— BEGIN Material supplied —

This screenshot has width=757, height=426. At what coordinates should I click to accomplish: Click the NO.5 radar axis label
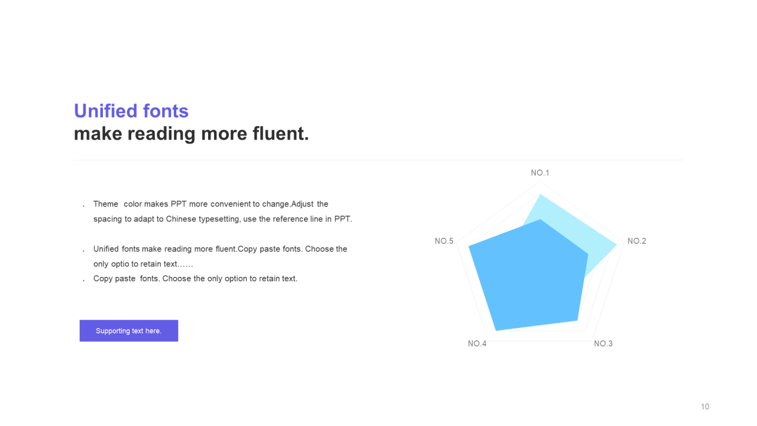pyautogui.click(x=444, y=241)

— END Material supplied —
— BEGIN Material supplied —

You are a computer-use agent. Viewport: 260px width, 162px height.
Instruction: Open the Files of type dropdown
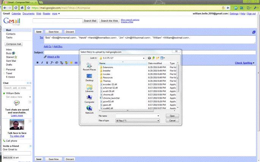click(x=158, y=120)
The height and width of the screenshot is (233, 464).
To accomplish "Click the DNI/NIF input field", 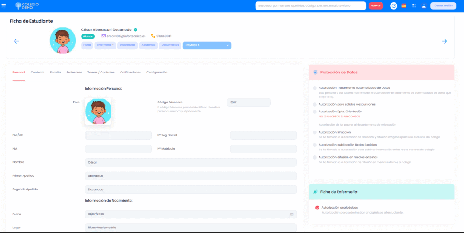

— END Material supplied —

> _Aim_
Could you express the items starting with the line that contains "This screenshot has" and going on through the line that contains "pyautogui.click(x=444, y=241)" as a two-column CSV with the headers text and answer? Give one row per item, quote each field, turn line breaks into spaces, and leave out the pictures.

> _Completed task_
text,answer
"This screenshot has width=757, height=426. At what coordinates should I click to accomplish: Click the NO.5 radar axis label","pyautogui.click(x=444, y=241)"